(GOAL OF THE EXERCISE): Report each line of the records where "computer" occurs.

☆ ☆ ☆ ☆ ☆ ☆ ☆

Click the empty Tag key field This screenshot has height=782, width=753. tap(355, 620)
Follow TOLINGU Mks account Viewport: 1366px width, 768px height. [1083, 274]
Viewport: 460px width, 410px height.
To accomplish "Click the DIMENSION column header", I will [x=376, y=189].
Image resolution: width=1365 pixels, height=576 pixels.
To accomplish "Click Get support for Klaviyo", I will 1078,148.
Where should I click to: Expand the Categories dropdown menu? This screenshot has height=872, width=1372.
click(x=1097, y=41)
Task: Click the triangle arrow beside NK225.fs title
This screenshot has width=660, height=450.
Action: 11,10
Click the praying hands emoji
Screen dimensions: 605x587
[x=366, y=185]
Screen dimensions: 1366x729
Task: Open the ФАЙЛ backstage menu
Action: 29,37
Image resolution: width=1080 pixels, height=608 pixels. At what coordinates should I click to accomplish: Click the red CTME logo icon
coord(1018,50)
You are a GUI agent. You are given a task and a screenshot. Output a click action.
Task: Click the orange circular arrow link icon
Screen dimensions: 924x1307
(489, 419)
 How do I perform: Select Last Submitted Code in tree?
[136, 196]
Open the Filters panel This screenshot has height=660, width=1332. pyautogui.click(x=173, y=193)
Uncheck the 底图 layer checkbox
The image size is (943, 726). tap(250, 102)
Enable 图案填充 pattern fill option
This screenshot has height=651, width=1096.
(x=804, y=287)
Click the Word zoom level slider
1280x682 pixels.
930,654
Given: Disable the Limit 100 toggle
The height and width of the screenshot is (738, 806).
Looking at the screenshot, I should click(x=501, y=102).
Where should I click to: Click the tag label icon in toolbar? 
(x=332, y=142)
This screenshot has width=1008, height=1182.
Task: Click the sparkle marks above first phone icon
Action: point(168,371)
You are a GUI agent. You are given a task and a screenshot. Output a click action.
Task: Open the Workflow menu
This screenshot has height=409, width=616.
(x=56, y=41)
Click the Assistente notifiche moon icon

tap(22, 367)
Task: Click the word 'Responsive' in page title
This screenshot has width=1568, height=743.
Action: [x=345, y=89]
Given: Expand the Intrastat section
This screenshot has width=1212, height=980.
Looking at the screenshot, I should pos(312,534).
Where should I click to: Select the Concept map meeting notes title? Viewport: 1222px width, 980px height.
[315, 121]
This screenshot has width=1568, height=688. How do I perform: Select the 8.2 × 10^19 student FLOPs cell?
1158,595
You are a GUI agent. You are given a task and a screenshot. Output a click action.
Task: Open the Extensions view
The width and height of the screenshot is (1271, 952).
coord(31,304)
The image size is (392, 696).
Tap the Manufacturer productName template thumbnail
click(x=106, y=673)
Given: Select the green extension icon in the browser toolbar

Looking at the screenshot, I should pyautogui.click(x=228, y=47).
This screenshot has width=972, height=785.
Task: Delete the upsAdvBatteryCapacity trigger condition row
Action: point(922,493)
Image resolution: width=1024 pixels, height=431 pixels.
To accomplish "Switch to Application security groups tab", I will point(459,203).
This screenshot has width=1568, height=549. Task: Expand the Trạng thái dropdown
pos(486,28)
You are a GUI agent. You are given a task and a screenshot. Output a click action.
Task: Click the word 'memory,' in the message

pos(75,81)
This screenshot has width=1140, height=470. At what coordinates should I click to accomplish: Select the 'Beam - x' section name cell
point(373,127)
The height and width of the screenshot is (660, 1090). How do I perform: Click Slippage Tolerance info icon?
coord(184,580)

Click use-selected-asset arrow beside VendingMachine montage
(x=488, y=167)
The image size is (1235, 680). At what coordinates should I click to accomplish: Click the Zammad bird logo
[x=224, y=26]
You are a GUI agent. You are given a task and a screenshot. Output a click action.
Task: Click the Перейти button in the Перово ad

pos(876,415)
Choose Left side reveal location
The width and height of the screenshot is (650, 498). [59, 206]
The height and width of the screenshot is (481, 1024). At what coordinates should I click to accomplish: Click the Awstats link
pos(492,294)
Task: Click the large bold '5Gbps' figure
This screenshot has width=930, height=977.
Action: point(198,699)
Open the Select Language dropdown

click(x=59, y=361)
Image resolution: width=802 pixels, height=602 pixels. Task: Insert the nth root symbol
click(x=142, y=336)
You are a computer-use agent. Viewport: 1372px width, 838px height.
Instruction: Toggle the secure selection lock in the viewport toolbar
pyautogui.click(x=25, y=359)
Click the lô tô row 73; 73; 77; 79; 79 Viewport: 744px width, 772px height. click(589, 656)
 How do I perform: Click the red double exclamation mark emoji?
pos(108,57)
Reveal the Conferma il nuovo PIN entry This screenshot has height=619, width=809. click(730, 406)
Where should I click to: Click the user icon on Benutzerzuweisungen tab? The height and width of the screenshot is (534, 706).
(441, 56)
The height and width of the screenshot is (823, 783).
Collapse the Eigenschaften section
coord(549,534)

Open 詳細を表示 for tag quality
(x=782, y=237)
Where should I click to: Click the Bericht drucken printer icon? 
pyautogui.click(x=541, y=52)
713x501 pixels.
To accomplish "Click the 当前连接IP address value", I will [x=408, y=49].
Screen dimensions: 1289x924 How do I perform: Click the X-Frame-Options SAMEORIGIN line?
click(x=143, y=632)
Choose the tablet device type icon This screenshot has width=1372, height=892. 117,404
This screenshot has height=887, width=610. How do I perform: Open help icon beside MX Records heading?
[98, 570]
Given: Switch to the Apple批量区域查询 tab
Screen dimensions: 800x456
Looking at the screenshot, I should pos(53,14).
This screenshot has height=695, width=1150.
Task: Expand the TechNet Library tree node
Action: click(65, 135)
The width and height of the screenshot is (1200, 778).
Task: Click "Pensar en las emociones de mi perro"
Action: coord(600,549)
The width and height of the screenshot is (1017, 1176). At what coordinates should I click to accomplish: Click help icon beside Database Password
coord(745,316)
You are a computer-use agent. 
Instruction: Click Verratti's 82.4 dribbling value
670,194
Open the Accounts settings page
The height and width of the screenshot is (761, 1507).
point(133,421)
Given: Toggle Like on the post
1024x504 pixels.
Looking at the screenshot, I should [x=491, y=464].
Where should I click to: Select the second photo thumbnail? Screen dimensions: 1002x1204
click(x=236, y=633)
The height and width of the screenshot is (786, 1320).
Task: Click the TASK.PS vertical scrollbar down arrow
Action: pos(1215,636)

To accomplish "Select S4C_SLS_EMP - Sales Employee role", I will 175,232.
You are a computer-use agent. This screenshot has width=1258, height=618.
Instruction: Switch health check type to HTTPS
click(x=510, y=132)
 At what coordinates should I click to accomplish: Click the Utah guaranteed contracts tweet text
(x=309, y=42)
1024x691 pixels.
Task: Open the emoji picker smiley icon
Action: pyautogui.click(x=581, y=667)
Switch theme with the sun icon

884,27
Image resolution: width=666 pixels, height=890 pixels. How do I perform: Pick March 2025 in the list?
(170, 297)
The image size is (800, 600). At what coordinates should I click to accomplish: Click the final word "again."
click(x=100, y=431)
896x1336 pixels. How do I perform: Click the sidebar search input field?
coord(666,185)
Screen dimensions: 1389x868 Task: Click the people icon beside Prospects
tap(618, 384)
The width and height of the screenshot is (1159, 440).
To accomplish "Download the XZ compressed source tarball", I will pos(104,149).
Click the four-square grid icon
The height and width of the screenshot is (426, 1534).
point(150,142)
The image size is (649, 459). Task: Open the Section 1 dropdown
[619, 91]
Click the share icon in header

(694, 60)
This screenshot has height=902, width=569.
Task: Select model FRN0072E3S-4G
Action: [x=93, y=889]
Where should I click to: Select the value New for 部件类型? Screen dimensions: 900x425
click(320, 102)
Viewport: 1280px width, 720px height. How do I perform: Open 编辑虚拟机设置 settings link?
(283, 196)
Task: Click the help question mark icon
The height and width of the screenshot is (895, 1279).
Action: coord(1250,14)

☆ ☆ ☆ ☆ ☆ ☆ ☆

(RESPONSE):
You are a computer-use agent. Viewport: 1372px width, 838px height.
You are a computer-use agent. 
You are a computer-use agent. This screenshot has width=1258, height=618.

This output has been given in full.